▸ Input:
□ □ □ □ □ □ □
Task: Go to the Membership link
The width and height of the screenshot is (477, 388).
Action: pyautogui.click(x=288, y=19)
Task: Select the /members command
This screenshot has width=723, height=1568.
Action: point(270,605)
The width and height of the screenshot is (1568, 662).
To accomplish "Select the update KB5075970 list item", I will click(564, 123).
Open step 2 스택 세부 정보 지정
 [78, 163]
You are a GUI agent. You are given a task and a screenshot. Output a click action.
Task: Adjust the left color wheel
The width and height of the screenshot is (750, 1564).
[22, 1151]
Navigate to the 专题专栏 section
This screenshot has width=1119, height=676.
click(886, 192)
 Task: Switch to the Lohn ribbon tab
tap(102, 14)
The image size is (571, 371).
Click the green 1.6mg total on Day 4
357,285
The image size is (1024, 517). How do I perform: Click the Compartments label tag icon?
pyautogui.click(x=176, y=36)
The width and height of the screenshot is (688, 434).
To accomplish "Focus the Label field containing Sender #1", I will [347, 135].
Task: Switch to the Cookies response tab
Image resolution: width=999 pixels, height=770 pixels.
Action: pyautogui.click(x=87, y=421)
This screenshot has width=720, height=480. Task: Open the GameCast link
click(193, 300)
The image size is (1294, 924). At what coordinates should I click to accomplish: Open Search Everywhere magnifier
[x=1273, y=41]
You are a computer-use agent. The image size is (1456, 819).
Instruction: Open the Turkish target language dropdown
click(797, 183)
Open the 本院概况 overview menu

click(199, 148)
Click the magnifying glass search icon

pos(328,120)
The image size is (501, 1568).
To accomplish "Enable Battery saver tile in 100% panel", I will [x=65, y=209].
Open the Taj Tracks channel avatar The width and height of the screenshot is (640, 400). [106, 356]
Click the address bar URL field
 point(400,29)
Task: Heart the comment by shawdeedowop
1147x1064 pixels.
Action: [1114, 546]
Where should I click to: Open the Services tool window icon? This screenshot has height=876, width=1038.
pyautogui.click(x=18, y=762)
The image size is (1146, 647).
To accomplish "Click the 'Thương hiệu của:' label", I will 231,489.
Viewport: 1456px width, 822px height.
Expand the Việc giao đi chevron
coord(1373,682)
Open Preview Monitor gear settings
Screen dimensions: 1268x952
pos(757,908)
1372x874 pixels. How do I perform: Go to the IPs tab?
□ □ □ □ □ □ □
▸ Aim: Reproduce verbatim the lines of the material above, starting at the line containing "You are a computer-use" and continuing up to and including the final line of the material.

▸ Solution for this task:
You are a computer-use agent. The image size is (1456, 819).
Instruction: Open the Turkish target language dropdown
click(797, 183)
Open the 本院概况 overview menu

click(199, 148)
Click the magnifying glass search icon

pos(328,120)
The image size is (501, 1568).
To accomplish "Enable Battery saver tile in 100% panel", I will [x=65, y=209].
Open the Taj Tracks channel avatar The width and height of the screenshot is (640, 400). [106, 356]
Click the address bar URL field
 point(400,29)
Task: Heart the comment by shawdeedowop
1147x1064 pixels.
Action: [1114, 546]
Where should I click to: Open the Services tool window icon? This screenshot has height=876, width=1038.
pyautogui.click(x=18, y=762)
The image size is (1146, 647).
To accomplish "Click the 'Thương hiệu của:' label", I will 231,489.
Viewport: 1456px width, 822px height.
Expand the Việc giao đi chevron
coord(1373,682)
Open Preview Monitor gear settings
Screen dimensions: 1268x952
pos(757,908)
1372x874 pixels. How do I perform: Go to the IPs tab?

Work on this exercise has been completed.